Wir weisen jedoch ausdrücklich darauf hin, dass es sich bei den Soforttransformationskosten lediglich um eine Einmalzahlung handelt. Gerade deshalb fordern wir zwingend echte Schritte zur Entbürokratisierung und Deregulierung im Anschluss. Wir müssen die Verantwortlichen in den Krankenhäusern wieder in die Lage versetzen, weitgehend selbst über Prozesse und den geeigneten Ressourceneinsatz zu entscheiden.
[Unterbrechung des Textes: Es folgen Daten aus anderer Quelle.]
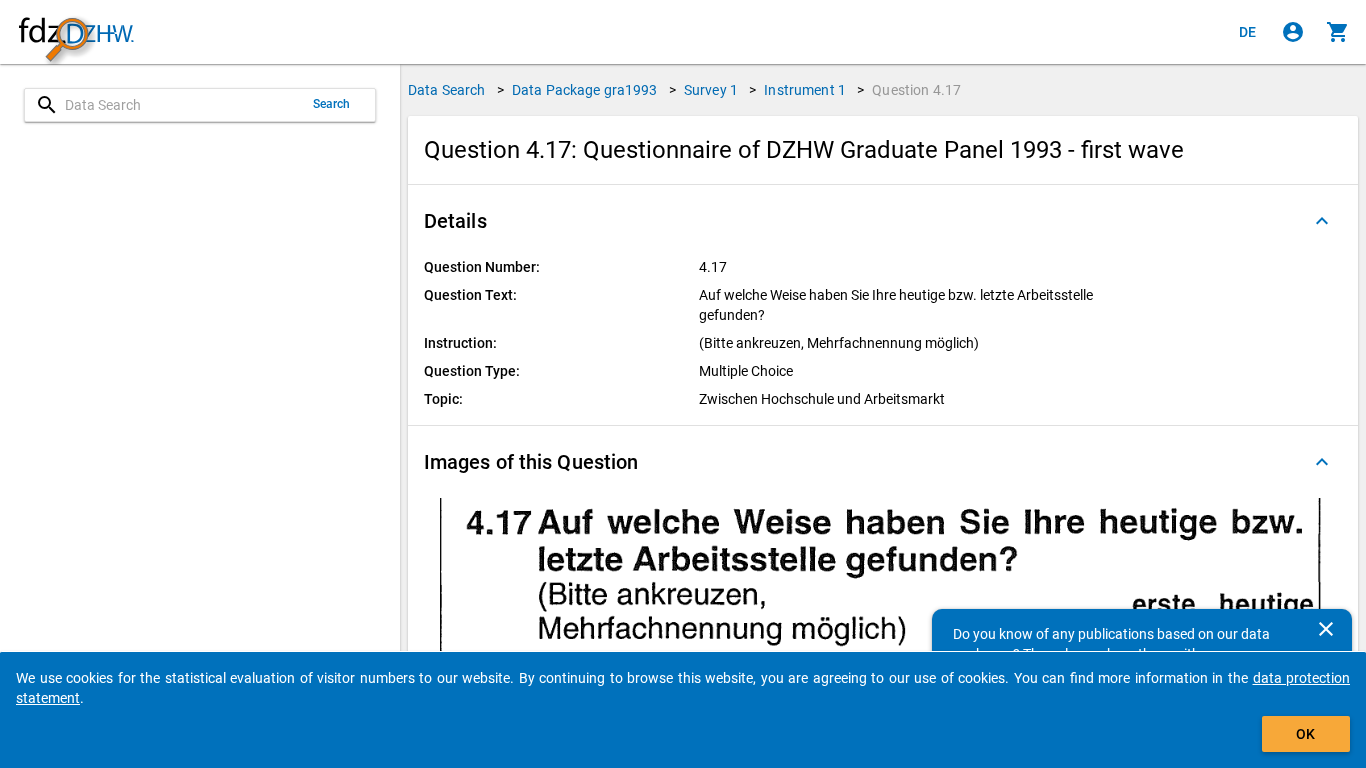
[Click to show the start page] (76, 32)
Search (332, 104)
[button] (883, 221)
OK (1305, 734)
Nur so kommen Innovationen und Effizienz ins System. Wir werden den Gesetzentwurf genau analysieren – insbesondere darauf hin, ob er konkrete Maßnahmen zur Deregulierung und zum Bürokratieabbau enthält. Das ursprüngliche Reformgesetz von Minister Lauterbach war im Kern ein Bürokratieaufbauprogramm. Nach unseren Analysen wären 5.000 zusätzliche Stellen zur Bewältigung der neuen Bürokratie zur Umsetzung des KHVVG erforderlich. Genau hier braucht es dringend Korrekturen.
Ein wichtiger Schritt wäre es, den Bundes-Klinik-Atlas abzuschalten. Der ehemalige Bundesgesundheitsminister hat dieses vermeintliche Prestigeprojekt ins Leben gerufen, obwohl es Patientinnen und Patienten keinen Mehrwert bietet und stattdessen die Bürokratie erheblich belastet. Das Deutsche Krankenhausverzeichnis bot bereits vorher – und bietet auch heute noch – eine bessere und einfachere Alternative. Leider sieht der Referentenentwurf die Abschaltung des Bundes-Klinik-Atlas nicht vor.
Eine entschlossene Entbürokratisierung hätte gleich zwei positive Effekte: Sie würde als Investitionsimpuls für die Krankenhäuser wirken und wäre zugleich ein wirksames Instrument im Kampf gegen den Fachkräftemangel.
Quelle: Deutsche Krankenhausgesellschaft e. V.